Les business plans soulèvent aussi d’importantes questions de sociologie. Les premières portent sur la sphère d’activités étudiée : 1) il devient en effet possible, à travers l’observation des plans d’affaires, de développer une sociologie de l’entrepreneur qui soit attentive au travail entrepreneurial et permette ainsi d’aller au-delà des théories du « génie créateur » ; 2) le business plan est également un analyseur puissant au service d’une sociologie des organisations qui s’intéresse aux processus d’organizing, en cherchant à comprendre comment procède la mise en ordre délibérée des hommes et des choses. Ces deux axes de recherche s’articulent dans la thèse à une question de sociologie générale, qui porte sur le rôle de l’avenir dans l’action présente. L’étude des business plans montre que l’avenir dont est porteur le plan n’est pas surimposé à l’action comme un cadre contraignant mais plutôt replié sur le présent, où il contribue à rendre possible l’évaluation et la reconfiguration de l’action qui vient, tout en amorçant sa réalisation.

Abstract :

This thesis consists in a historical sociology of new venture business plans. It is based on empirical data (archival material, interviews, observations, and quantitative data) that shed light on various turning points in the history of these management tools. Five successive case studies are presented. The first one deals with the business plans of statesman, scientist and entrepreneur Pierre Samuel Dupont de Nemours in the late XVIIIth century, the second one with those of the gunpowder manufactory that was set up by his son Éleuthère Irénée Dupont de Nemours in Delaware in the early XIXth century, the third one with the business plan handbooks that were published in the US from 1945 to 2010, the fourth one with the reliance on plans of French State support to jobless entrepreneurs between 1987 and 2007, and the last one with Renault’s plans to set up a new plant in Brazil in the mid 1990’s.

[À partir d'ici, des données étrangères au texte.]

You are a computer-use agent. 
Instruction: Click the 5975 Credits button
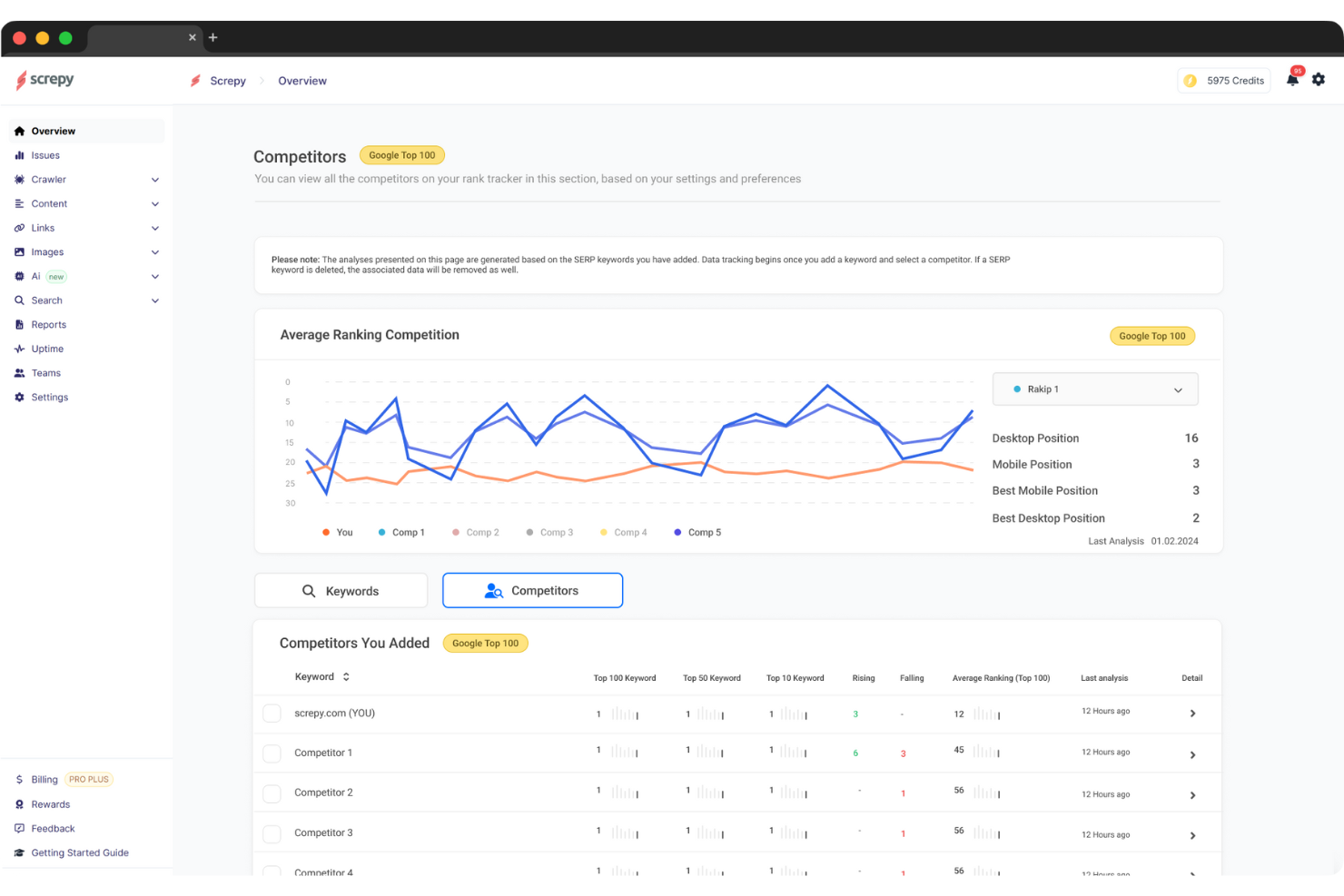coord(1223,81)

The first contribution of this research is historical. It accounts for the main evolutions of the forms and uses of business plans over the last three centuries. And it notably highlights the roles of economic and management sciences, as well as that of the State, in the modern and contemporary formalization of business plans, which may be described as a crisis rationalization, made to improve entrepreneurial mastery over the future in times of growing uncertainty.

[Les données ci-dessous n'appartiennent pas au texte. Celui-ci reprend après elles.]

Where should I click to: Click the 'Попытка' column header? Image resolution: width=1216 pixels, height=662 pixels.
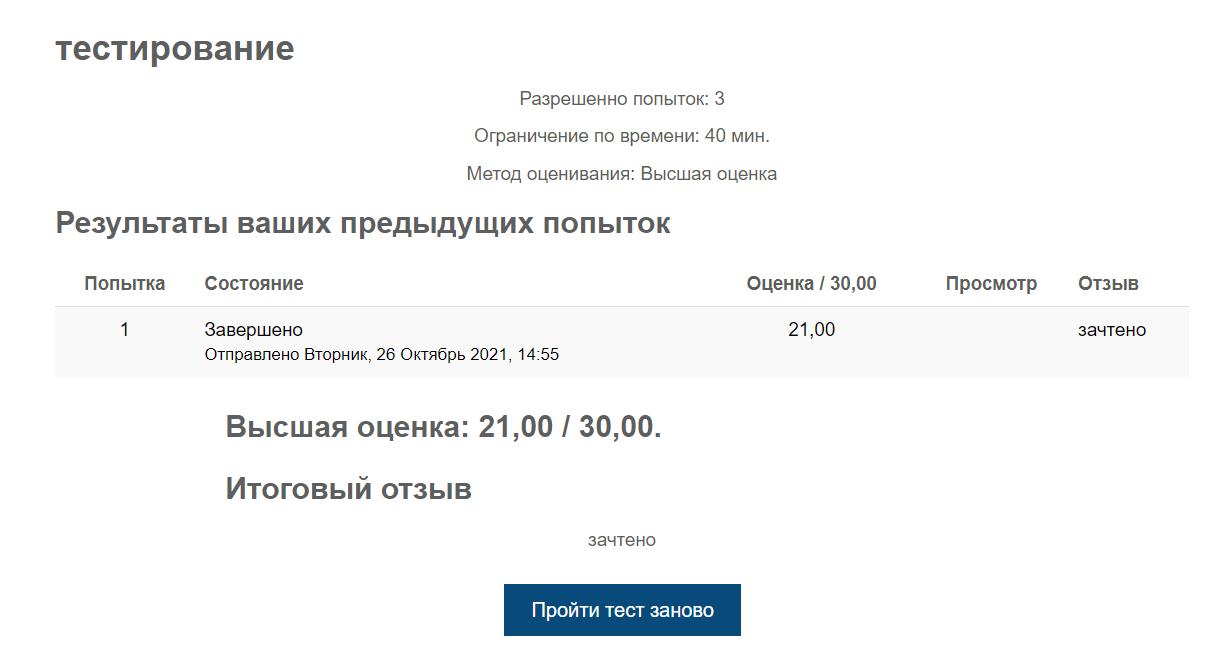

Business plans also raise important sociological questions. The first of these are related to the specific sphere of activities that is studied here: 1) it is indeed possible, thanks to the observation of business plans, to enhance a sociology of entrepreneurship that pays attention to entrepreneurial work and thus goes further than theories of « creative genius »; 2) the business plan is also a useful entry point for a sociology of organizing that understands the processes through which social and material orders are deliberately made to emerge. Both these lines of questioning are related in the thesis to a question of general sociology: that of the role of the future in present action. The study of business plans shows that the future that is embedded in the plan isn’t necessarily imposed to action as a constraining frame but is often rather folded into the present. There, it contributes to the valuation and reconfiguration of the coming action, and initiates its performation.